Work to be completed | Only lines holding the word "agent" are wanted. Copy them from the listing below.

Recorded information |
◆ ◆ ◆ ◆

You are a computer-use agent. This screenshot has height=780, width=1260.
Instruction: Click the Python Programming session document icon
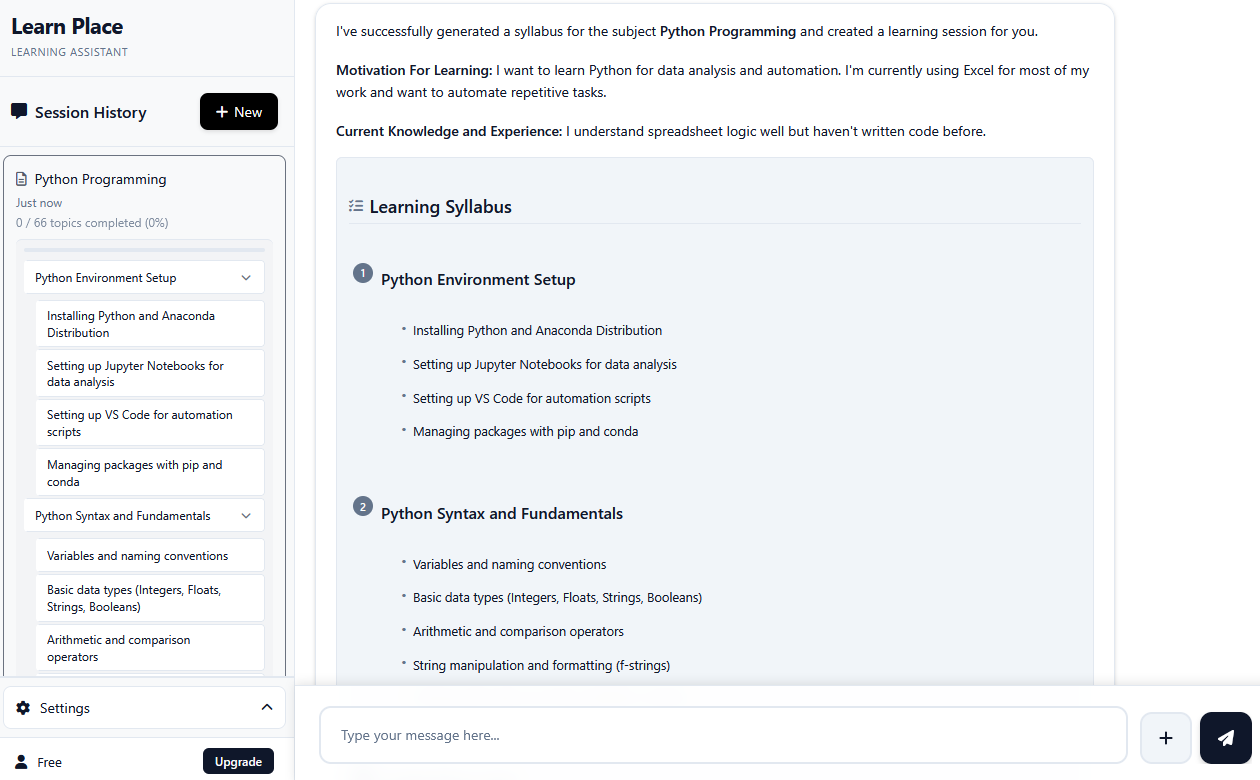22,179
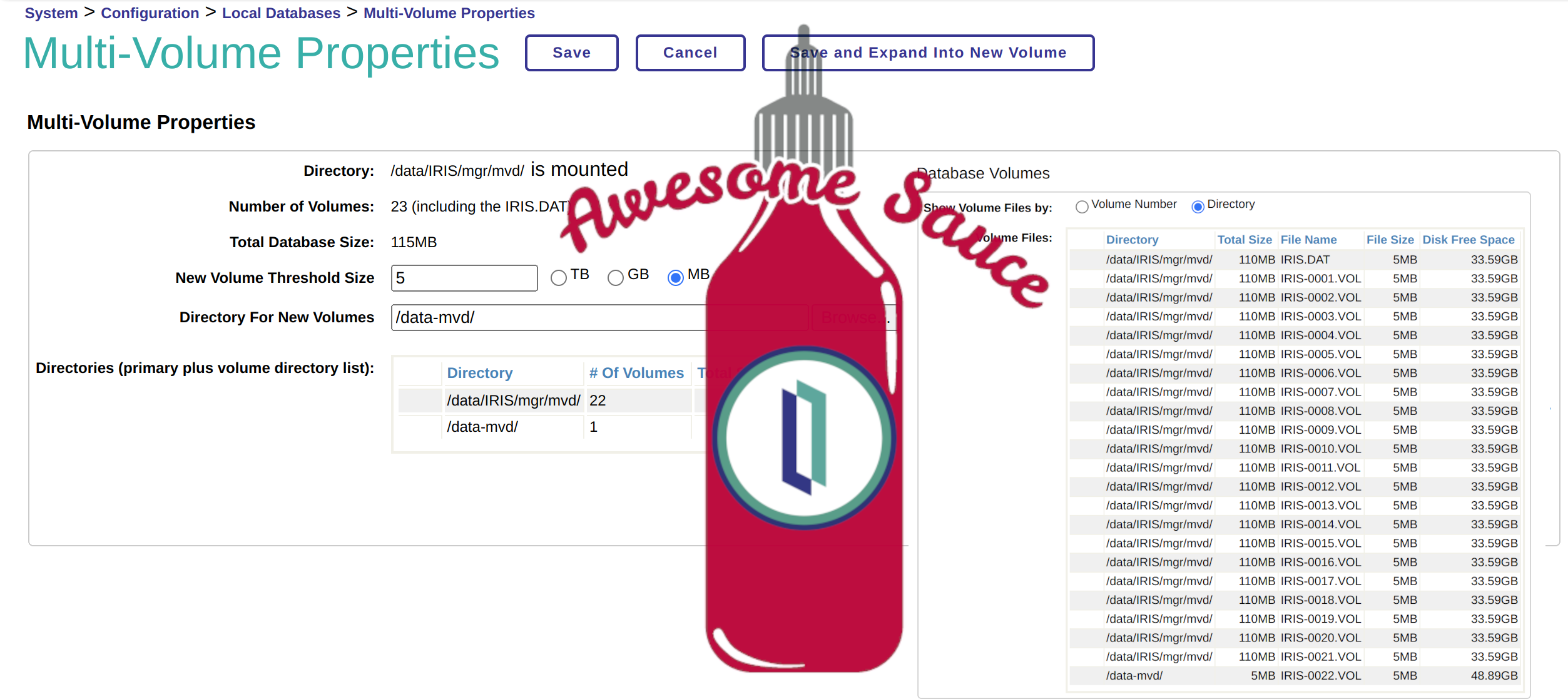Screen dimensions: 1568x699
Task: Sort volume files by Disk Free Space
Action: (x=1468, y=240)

◆ ◆ ◆ ◆

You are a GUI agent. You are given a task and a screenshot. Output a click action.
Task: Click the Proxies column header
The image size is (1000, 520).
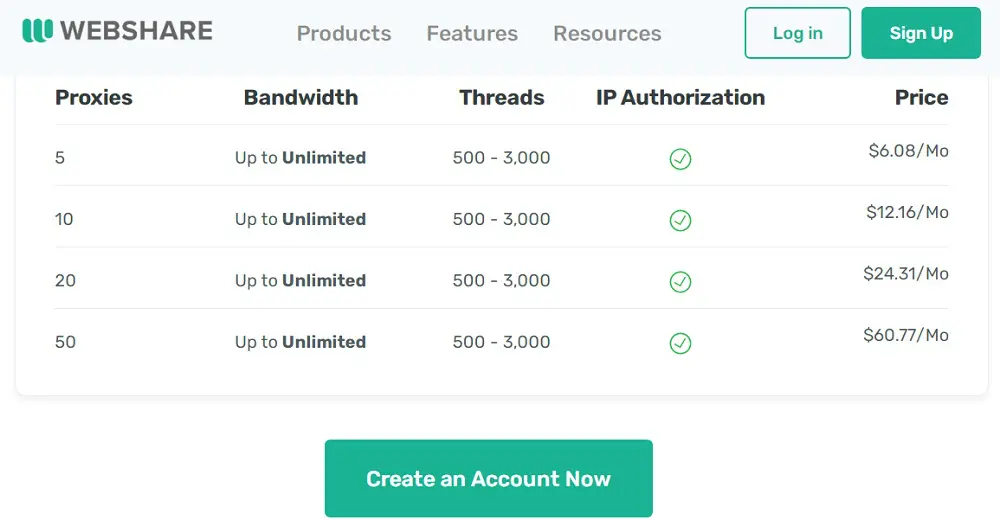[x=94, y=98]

◆ ◆ ◆ ◆

Task result |
You are a computer-use agent. This screenshot has height=780, width=1260.
You are a GUI agent. You are given a task and a screenshot. Output a click action.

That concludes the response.